You can also see the colour reproduction is better:
N900 color test image
N9 color test image
Colors are just brighter and more vivid with the N9’s camera. That might be down to lighting for the test, but looking at sample images taken in the last week, it holds up:
N900 Target image
N9 Target image
Compare the colours’ vividness and the lack of moire stripes in the N9’s image, and the N9’s the clear winner here. Also, what you can’t see is that the N9 can get the same quality of image without the moire effect kicking in from a lot closer to the screen than the N900, which is a lot more convenient. And in wider-field shots of non-emissive targets (ie. what you normally take photos of):
N900 portrait test
N9 portrait test
Even with the seriously demanding lighting challange the firing range always gives, the N9’s image just holds up better under examination.
So, which wins?
Well, for use as just a phone, the N9. Hands down. Easier to use, smaller, lighter, longer battery life (longest I’ve ever gotten from the N900 is 36 hours of idle – the N9’s already gotten past that with 40-odd hours), and slightly better audio (though that last one’s a very, very slight advantage at best).
For the camera, it’s the N9 by a country mile.
But as a smartphone/communications device, it’s a tie at best and it’s more likely that the N900 wins here. Even after a week, I can’t send a single SMS message on the N9’s on-screen keyboard with ease, and email is out of the question. And it’s not a question of more practice – onscreen keyboards really are just inferior to the real thing, so the N900’s physical keyboard – small and clunky though it may be – just wins. Not to mention that the resistive touchscreen, while definitely not as slick and pretty as the N9’s capacitative screen, is easier to use for us fat-fingered folk. And the N9’s browser, while good, isn’t as good as the N900’s default browser or Opera Mobile (which doesn’t seem to be available for the N9 and I’ve looked).

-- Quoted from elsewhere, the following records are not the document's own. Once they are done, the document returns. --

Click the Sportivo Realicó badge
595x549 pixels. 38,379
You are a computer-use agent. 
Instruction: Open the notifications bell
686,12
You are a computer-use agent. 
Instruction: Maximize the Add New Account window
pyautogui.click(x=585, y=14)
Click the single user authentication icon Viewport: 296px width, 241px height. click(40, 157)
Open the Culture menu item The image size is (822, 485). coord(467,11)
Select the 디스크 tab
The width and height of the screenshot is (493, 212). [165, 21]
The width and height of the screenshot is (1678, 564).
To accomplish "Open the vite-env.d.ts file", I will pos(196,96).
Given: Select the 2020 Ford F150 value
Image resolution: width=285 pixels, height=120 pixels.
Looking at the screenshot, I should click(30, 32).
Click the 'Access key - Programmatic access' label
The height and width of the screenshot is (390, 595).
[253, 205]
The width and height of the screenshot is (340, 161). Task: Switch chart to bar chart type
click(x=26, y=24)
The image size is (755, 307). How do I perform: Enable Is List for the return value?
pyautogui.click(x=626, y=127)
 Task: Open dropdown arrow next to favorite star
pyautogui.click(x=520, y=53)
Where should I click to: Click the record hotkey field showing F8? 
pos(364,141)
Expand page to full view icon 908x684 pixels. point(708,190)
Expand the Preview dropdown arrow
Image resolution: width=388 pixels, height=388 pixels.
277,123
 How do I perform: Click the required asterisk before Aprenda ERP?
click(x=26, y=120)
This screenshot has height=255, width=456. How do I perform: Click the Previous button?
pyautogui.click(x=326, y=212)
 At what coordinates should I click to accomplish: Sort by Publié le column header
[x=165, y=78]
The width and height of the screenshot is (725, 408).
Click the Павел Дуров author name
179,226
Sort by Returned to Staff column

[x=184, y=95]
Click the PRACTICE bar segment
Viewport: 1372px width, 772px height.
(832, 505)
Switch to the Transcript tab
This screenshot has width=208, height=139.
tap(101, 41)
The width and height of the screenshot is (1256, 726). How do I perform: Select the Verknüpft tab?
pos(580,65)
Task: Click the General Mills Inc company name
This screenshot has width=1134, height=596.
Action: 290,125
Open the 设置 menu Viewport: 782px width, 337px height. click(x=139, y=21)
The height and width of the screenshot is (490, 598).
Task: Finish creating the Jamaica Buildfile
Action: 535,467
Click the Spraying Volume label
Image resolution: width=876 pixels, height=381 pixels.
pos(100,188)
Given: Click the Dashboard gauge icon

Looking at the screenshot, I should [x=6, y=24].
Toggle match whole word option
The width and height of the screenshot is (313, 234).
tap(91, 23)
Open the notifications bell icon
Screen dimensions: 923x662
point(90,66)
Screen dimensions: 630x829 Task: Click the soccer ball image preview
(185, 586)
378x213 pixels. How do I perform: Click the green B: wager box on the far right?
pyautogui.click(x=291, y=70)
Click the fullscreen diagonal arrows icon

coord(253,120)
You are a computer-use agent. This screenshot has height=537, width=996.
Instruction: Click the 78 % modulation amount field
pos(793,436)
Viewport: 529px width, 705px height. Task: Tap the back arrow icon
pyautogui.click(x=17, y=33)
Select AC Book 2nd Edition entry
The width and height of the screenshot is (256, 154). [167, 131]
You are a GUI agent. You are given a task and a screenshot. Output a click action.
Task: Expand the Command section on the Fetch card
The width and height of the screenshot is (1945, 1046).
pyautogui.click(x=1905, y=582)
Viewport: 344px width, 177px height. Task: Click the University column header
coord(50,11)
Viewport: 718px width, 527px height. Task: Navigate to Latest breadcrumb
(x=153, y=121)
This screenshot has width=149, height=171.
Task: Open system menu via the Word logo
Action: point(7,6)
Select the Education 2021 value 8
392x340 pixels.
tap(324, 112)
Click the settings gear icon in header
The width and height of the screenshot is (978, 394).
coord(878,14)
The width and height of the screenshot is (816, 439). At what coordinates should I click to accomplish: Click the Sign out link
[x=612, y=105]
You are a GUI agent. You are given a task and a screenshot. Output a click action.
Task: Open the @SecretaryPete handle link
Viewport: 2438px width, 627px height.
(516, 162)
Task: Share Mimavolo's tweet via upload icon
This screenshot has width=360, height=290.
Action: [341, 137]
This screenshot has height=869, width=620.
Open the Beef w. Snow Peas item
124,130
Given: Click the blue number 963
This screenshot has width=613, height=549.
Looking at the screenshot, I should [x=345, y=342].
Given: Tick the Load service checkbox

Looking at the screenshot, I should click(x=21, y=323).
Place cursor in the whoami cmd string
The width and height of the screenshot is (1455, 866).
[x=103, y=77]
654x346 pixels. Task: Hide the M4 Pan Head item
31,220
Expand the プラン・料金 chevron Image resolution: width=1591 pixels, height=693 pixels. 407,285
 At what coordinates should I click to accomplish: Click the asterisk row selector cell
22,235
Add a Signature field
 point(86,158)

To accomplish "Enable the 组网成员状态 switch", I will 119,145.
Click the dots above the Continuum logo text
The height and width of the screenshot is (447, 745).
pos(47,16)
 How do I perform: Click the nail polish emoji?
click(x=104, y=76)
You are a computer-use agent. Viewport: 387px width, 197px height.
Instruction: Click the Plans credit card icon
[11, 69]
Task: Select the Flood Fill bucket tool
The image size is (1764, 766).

So would I trade in my N900 for an N9?
No. I’m too used to what the N900 lets me do, and my fingers don’t get on with the N9 – but (a) that’s me, not someone with normal-sized fingers, and (b) if I was still using the E71 or something similar, then hell yes, I’d trade them in for the N9. It’s a wonderfully polished end product that’s very usable for the average user, it does everything it says on the tin and more, and honestly, it’s a monumental kick in the crotch from Nokia’s engineering team to the Nokia management decision to drop the Maemo/Meego platform in favour of Microsoft’s Windows Phone.